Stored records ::
BEGIN
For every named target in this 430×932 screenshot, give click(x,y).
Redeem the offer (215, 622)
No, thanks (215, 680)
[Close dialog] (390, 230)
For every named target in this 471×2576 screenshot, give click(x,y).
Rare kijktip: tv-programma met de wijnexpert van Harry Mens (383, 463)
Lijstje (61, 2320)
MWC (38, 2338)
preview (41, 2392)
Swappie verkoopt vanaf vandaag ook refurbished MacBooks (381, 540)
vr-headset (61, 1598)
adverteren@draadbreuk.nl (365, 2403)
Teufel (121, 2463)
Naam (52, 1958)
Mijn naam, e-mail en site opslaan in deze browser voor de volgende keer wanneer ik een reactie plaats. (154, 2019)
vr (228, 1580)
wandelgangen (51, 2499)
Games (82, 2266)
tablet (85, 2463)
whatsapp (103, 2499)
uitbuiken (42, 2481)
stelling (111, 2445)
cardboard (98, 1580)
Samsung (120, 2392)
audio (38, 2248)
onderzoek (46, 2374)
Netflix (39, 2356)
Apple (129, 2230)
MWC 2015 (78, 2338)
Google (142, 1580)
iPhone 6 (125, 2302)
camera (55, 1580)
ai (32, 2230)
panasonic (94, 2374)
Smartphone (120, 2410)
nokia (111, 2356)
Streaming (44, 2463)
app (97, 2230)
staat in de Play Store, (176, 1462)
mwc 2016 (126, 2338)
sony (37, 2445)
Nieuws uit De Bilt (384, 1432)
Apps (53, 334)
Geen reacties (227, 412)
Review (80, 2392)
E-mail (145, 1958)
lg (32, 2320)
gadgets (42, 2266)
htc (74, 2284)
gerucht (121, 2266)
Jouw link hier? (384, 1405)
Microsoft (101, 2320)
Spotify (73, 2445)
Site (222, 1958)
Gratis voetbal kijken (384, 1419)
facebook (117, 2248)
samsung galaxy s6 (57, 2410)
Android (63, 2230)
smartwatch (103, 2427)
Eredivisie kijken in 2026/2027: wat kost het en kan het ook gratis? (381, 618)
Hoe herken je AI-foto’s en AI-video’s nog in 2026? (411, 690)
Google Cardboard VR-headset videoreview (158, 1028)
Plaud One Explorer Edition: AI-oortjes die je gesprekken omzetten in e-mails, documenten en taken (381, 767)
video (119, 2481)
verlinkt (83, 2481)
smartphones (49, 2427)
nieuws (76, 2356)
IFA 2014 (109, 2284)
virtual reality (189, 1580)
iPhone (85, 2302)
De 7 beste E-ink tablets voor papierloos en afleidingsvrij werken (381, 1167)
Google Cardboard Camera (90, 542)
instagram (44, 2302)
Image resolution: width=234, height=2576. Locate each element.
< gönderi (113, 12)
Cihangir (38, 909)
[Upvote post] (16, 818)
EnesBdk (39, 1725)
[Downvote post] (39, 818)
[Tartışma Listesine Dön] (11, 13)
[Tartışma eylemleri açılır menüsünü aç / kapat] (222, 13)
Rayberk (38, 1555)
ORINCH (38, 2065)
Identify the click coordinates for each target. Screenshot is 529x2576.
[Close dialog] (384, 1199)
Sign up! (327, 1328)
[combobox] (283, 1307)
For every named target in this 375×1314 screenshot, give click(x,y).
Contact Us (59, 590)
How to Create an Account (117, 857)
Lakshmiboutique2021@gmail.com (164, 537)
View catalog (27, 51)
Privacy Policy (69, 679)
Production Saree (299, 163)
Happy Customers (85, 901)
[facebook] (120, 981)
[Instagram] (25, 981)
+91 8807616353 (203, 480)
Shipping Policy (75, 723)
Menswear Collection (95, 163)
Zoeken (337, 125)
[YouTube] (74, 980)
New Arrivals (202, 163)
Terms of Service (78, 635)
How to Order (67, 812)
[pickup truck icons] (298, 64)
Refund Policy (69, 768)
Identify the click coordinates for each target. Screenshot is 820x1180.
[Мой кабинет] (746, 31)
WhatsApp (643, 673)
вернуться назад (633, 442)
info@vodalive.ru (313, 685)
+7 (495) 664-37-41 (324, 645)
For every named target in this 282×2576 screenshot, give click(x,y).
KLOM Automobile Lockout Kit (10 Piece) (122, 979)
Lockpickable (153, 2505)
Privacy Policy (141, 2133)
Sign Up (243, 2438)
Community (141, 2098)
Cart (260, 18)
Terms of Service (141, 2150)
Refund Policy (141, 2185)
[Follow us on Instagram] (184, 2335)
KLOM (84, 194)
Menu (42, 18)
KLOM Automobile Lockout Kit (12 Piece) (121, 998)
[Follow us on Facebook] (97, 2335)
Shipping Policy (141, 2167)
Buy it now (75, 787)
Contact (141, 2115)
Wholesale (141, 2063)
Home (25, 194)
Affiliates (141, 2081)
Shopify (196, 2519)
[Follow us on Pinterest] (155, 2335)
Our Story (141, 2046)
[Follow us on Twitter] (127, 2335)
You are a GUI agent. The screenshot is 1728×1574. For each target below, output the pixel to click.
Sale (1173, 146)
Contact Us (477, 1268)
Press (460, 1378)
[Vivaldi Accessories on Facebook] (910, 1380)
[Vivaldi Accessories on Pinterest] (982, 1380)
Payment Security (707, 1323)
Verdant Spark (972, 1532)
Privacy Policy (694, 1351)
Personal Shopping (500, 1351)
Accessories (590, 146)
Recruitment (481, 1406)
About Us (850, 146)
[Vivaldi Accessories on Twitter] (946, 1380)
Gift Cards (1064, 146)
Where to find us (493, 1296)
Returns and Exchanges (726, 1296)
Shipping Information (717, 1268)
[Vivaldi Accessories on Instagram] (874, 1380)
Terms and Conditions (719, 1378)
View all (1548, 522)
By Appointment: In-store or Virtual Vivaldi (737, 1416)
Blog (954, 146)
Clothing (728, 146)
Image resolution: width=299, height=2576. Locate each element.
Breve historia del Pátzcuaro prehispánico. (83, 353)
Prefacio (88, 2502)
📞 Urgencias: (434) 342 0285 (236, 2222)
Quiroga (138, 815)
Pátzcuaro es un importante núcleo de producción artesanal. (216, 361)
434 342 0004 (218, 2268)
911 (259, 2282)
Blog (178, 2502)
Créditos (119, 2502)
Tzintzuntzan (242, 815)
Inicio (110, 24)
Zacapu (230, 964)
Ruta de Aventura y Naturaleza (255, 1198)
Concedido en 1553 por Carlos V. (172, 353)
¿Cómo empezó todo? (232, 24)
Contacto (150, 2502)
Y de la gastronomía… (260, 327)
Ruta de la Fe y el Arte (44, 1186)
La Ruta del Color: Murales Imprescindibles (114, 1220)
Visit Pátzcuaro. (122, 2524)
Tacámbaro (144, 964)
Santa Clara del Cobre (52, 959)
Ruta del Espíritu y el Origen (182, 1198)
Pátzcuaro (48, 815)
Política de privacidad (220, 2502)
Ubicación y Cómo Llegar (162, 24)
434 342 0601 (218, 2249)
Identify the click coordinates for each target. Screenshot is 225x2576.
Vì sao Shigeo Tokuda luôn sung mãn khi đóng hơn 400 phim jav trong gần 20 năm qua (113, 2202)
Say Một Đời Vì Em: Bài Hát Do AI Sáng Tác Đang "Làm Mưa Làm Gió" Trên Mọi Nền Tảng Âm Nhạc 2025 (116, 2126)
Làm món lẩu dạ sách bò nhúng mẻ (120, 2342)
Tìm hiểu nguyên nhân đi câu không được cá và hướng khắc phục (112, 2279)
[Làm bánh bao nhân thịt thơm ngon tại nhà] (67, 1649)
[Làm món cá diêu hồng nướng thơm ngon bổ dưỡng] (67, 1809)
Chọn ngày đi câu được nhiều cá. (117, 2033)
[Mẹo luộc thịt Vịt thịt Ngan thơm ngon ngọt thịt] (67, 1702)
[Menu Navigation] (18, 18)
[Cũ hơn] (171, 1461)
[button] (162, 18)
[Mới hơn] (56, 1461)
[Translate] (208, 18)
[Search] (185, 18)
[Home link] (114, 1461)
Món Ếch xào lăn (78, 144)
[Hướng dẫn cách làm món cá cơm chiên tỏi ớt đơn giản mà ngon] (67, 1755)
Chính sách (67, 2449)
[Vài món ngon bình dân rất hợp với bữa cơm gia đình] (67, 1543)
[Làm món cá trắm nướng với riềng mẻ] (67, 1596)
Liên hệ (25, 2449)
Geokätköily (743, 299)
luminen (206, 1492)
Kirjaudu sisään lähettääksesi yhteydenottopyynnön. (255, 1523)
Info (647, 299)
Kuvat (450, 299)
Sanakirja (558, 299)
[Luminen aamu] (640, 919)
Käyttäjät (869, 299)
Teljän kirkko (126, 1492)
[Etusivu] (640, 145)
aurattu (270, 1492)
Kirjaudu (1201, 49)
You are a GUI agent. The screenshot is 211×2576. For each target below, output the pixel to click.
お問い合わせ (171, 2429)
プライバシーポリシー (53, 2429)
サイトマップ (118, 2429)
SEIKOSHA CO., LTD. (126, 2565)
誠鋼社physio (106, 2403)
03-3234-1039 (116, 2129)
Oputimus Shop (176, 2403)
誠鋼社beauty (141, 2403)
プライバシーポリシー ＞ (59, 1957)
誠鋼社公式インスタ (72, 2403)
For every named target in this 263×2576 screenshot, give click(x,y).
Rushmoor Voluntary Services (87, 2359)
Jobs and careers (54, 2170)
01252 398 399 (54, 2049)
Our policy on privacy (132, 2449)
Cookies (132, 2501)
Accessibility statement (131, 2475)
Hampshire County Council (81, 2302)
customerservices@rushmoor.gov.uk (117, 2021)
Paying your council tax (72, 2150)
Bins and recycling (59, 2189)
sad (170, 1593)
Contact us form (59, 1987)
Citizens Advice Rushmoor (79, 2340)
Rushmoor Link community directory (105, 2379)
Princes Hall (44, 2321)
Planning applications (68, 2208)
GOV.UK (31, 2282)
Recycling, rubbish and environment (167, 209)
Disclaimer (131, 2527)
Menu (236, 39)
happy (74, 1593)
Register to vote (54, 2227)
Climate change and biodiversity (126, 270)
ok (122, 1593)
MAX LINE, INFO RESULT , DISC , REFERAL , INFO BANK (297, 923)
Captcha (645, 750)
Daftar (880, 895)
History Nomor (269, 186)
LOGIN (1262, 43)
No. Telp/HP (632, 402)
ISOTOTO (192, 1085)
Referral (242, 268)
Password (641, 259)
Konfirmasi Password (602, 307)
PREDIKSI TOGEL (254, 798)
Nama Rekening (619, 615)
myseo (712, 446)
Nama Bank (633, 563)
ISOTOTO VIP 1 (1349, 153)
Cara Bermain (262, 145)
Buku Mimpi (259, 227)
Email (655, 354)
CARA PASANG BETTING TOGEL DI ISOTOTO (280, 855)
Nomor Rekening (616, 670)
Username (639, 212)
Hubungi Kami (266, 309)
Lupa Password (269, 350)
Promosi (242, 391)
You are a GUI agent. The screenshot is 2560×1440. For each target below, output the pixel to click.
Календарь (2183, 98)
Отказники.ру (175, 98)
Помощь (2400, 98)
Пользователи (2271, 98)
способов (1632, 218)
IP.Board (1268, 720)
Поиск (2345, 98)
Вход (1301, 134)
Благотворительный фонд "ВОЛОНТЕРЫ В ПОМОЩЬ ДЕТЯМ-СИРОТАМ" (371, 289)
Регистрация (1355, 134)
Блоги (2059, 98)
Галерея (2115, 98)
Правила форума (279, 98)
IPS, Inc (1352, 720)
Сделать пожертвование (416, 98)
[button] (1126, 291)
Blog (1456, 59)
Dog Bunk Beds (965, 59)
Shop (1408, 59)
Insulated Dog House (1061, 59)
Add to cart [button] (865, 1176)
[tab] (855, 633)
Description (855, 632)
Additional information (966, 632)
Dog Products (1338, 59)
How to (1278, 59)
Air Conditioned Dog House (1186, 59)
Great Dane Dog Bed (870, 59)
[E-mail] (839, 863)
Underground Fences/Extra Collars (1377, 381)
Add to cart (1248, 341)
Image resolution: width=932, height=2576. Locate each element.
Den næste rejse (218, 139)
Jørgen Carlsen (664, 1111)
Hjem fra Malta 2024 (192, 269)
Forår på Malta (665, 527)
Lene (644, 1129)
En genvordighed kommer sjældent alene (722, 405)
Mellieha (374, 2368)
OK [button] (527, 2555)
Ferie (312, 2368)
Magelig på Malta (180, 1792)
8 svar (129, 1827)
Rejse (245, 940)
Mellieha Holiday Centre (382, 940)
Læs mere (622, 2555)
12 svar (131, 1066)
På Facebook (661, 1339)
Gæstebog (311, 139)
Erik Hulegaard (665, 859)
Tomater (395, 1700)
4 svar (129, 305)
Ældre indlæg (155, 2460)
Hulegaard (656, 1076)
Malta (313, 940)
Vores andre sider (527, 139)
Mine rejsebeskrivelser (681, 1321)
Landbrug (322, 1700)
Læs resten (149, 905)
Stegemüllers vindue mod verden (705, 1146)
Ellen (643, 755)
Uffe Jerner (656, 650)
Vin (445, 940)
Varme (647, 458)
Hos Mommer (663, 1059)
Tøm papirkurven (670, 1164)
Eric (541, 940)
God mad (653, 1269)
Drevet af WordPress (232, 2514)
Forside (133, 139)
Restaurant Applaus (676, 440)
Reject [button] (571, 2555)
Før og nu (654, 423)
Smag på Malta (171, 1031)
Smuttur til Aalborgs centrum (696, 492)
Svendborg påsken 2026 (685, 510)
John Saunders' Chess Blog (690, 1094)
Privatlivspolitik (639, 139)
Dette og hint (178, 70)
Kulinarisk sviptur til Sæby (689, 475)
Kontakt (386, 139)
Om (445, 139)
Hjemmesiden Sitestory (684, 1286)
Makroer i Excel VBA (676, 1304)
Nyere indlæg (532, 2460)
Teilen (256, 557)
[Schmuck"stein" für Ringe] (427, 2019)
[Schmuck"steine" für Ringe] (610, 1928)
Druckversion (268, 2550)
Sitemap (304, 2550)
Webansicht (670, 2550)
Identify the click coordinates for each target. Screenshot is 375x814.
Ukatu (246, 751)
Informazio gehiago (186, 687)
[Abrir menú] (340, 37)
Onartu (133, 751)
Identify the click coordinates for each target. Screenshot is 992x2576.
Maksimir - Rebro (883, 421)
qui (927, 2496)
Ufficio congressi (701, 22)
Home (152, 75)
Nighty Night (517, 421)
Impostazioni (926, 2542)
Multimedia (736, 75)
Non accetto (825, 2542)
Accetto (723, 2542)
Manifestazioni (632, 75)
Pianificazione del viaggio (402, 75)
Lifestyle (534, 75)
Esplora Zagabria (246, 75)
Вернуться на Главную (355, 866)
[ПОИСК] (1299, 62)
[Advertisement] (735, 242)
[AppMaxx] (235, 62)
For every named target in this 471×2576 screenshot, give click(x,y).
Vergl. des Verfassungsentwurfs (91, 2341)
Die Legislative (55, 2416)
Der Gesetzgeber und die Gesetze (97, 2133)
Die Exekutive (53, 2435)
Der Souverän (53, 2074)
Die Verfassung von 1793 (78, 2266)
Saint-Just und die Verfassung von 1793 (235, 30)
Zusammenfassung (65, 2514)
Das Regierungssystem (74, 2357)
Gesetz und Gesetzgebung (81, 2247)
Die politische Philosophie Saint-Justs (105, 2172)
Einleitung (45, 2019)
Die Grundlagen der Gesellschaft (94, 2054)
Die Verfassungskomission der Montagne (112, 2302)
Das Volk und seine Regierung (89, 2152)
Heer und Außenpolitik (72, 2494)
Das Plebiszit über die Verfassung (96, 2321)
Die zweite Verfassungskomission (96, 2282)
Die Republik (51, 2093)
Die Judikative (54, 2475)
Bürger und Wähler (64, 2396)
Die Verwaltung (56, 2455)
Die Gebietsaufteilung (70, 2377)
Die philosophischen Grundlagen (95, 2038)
END
ACTIVITY :: Look above for the line that contains "Visit Pátzcuaro. (122, 2524)". Starting there, transcribe every line exactly until you have copied the line that contains "Vì sao Shigeo".

REPLY ::
Visit Pátzcuaro. (122, 2524)
Tacámbaro (144, 964)
Santa Clara del Cobre (52, 959)
Ruta del Espíritu y el Origen (182, 1198)
Pátzcuaro (48, 815)
Política de privacidad (220, 2502)
Ubicación y Cómo Llegar (162, 24)
434 342 0601 (218, 2249)
Identify the click coordinates for each target. Screenshot is 225x2576.
Vì sao Shigeo Tokuda luôn sung mãn khi đóng hơn 400 phim jav trong gần 20 năm qua (113, 2202)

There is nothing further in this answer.